There is something almost poignant about Hillary Clinton finally saying what everyone in Democratic circles has whispered for two years: Joe Biden's decision to seek re-election in 2024 was, in her words, a "terrible mistake." The assessment is correct. The timing is curious. And the messenger is, as ever, complicated.
Clinton's remarks, delivered in a new interview, land at a moment when Democrats are still processing their second consecutive loss to Donald Trump and searching for explanations that don't require too much introspection. Biden's age, his debate performance, his stubborn refusal to step aside despite mounting evidence that voters had concerns — all of this has been dissected endlessly. What Clinton adds is the imprimatur of a party elder willing to state the obvious on the record.
The case she's making
Clinton's argument is straightforward: Biden should have recognized that running for president at 81 was asking too much of the electorate, regardless of his policy achievements or the strength of his administration. The June 2024 debate, in which Biden appeared confused and struggled to complete sentences, crystallized doubts that had been building for months. By the time he withdrew in July, the damage was done, and Kamala Harris inherited a truncated campaign with insufficient time to define herself on her own terms.
None of this is controversial analysis. Polling consistently showed voters worried about Biden's age. Democratic strategists privately urged him to step aside. The White House dismissed these concerns as ageism or media-manufactured narratives. They were wrong, and Clinton is correct to say so.
The messenger problem
Yet Clinton's intervention carries its own baggage. This is, after all, the candidate who lost to Trump in 2016 in part because she failed to campaign adequately in Michigan and Wisconsin, who dismissed concerns about her own vulnerabilities, and who spent years afterward attributing her defeat to Russian interference and James Comey rather than her campaign's strategic errors. Her willingness to criticize Biden's judgment invites the obvious rejoinder: physician, heal thyself.
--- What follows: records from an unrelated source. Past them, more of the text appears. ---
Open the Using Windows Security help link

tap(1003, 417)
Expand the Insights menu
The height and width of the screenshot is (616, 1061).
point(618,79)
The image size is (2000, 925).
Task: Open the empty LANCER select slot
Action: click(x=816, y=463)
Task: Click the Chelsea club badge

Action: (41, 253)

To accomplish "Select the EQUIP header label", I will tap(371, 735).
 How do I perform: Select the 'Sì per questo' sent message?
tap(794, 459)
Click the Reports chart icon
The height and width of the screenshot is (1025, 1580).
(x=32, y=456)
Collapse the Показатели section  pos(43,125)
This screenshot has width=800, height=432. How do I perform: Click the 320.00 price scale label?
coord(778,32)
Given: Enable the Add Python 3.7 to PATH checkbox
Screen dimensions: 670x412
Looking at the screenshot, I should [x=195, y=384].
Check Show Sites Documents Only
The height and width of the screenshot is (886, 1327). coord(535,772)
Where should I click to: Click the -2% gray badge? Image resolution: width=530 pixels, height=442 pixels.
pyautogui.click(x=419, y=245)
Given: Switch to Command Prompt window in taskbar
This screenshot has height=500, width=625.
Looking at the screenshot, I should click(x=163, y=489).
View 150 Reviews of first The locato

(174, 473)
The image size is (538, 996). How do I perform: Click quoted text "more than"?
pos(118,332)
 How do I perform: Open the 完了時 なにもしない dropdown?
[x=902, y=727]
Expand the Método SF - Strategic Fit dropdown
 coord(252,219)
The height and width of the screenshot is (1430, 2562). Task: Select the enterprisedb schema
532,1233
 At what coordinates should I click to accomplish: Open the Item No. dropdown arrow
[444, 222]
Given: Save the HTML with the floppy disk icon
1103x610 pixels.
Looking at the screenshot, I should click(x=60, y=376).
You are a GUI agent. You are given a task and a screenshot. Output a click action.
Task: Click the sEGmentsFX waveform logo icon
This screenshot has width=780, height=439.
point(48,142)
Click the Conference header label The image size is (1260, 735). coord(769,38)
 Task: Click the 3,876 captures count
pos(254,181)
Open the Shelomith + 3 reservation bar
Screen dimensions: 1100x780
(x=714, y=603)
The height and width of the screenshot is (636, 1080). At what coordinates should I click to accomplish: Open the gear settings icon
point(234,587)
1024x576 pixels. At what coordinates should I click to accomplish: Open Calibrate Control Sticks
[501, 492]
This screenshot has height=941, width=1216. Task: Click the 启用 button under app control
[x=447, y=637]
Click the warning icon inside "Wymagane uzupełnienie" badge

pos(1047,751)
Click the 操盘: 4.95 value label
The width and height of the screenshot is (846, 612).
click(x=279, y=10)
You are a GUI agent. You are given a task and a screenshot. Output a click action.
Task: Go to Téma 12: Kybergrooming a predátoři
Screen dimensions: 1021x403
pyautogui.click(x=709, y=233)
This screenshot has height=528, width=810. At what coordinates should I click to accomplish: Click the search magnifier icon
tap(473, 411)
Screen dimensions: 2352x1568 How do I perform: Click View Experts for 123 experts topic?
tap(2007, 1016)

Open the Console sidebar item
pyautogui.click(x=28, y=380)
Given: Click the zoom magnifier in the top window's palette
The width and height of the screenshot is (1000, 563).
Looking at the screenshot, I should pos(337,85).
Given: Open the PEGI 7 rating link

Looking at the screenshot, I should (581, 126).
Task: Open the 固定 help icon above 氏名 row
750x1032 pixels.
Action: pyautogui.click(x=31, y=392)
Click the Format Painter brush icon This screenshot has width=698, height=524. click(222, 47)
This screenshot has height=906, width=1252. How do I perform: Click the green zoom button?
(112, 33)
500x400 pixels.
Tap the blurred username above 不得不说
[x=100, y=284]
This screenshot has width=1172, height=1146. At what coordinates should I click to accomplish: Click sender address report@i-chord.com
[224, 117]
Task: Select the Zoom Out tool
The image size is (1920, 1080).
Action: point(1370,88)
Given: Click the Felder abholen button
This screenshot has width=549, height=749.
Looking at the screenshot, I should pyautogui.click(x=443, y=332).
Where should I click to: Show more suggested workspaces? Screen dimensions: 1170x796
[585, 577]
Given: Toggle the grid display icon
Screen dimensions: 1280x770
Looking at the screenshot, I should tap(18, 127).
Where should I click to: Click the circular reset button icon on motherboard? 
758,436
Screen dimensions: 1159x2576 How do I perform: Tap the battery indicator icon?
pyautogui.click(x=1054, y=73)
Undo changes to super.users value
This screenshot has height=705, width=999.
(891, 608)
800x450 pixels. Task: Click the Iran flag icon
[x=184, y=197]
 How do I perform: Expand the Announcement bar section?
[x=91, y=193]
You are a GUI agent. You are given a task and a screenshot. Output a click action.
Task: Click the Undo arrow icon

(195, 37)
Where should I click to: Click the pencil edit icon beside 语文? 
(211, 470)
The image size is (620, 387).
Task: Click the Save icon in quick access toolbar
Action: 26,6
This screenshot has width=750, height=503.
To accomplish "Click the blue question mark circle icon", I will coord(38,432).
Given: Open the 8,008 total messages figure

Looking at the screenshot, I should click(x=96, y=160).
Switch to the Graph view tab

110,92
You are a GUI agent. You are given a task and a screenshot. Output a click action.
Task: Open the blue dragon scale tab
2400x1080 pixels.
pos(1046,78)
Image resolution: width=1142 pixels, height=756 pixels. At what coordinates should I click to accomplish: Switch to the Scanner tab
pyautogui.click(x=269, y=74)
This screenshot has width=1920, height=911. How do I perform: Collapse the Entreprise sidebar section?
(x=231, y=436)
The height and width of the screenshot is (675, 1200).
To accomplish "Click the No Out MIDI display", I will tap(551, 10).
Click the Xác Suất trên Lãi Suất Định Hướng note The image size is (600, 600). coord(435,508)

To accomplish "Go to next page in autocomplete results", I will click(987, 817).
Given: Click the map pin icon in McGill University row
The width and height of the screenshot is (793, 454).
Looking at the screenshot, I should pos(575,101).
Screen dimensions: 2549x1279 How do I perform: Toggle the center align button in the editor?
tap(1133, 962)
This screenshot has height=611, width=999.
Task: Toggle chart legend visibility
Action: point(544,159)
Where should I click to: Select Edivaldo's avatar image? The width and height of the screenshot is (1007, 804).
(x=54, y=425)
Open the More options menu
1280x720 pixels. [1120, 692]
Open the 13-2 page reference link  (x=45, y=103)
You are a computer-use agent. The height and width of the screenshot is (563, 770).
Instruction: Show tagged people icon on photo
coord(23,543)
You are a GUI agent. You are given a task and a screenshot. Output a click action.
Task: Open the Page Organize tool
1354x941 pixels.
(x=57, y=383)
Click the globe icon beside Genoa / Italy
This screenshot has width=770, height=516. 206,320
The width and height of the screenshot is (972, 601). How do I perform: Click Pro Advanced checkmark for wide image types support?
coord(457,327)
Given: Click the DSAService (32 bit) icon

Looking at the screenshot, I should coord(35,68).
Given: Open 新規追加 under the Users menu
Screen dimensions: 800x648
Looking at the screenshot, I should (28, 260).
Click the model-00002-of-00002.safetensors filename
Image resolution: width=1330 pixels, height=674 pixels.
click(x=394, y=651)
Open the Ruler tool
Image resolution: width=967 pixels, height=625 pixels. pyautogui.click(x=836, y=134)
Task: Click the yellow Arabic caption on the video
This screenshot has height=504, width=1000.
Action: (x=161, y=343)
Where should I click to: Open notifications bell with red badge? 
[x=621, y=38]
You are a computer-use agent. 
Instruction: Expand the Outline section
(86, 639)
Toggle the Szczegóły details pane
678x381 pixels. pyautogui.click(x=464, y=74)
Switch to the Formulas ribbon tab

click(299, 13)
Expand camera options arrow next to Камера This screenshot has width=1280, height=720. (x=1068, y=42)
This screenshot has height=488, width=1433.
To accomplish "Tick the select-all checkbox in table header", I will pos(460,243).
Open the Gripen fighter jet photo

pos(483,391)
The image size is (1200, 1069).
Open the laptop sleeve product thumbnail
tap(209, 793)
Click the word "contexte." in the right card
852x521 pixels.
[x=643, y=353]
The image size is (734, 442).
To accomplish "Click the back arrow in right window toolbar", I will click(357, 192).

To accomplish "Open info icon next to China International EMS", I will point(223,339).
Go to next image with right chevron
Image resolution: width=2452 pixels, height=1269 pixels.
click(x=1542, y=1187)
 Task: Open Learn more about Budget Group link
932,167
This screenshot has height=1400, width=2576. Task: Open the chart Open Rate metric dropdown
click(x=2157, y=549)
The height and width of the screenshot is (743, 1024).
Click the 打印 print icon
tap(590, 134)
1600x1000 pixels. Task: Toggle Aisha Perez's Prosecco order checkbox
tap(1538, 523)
There is also the question of what purpose this serves now. Biden is out of office. The 2024 election is settled. Democrats face a choice between relitigating the past and rebuilding for the future. Clinton's comments feel like the former dressed up as the latter — a settling of scores rather than a roadmap forward.
Our take
Clinton is right that Biden's re-election bid was a mistake, and someone with her stature saying so publicly may help the party move past the reflexive defensiveness that has characterized its post-2024 posture. But the Democratic Party's problem isn't a shortage of people willing to point fingers backward; it's a shortage of leaders who can articulate a compelling vision forward. Clinton, for all her experience and intelligence, has never been that figure. Her truth-telling is welcome. Her continued prominence in these conversations is a symptom of the very leadership vacuum she's diagnosing.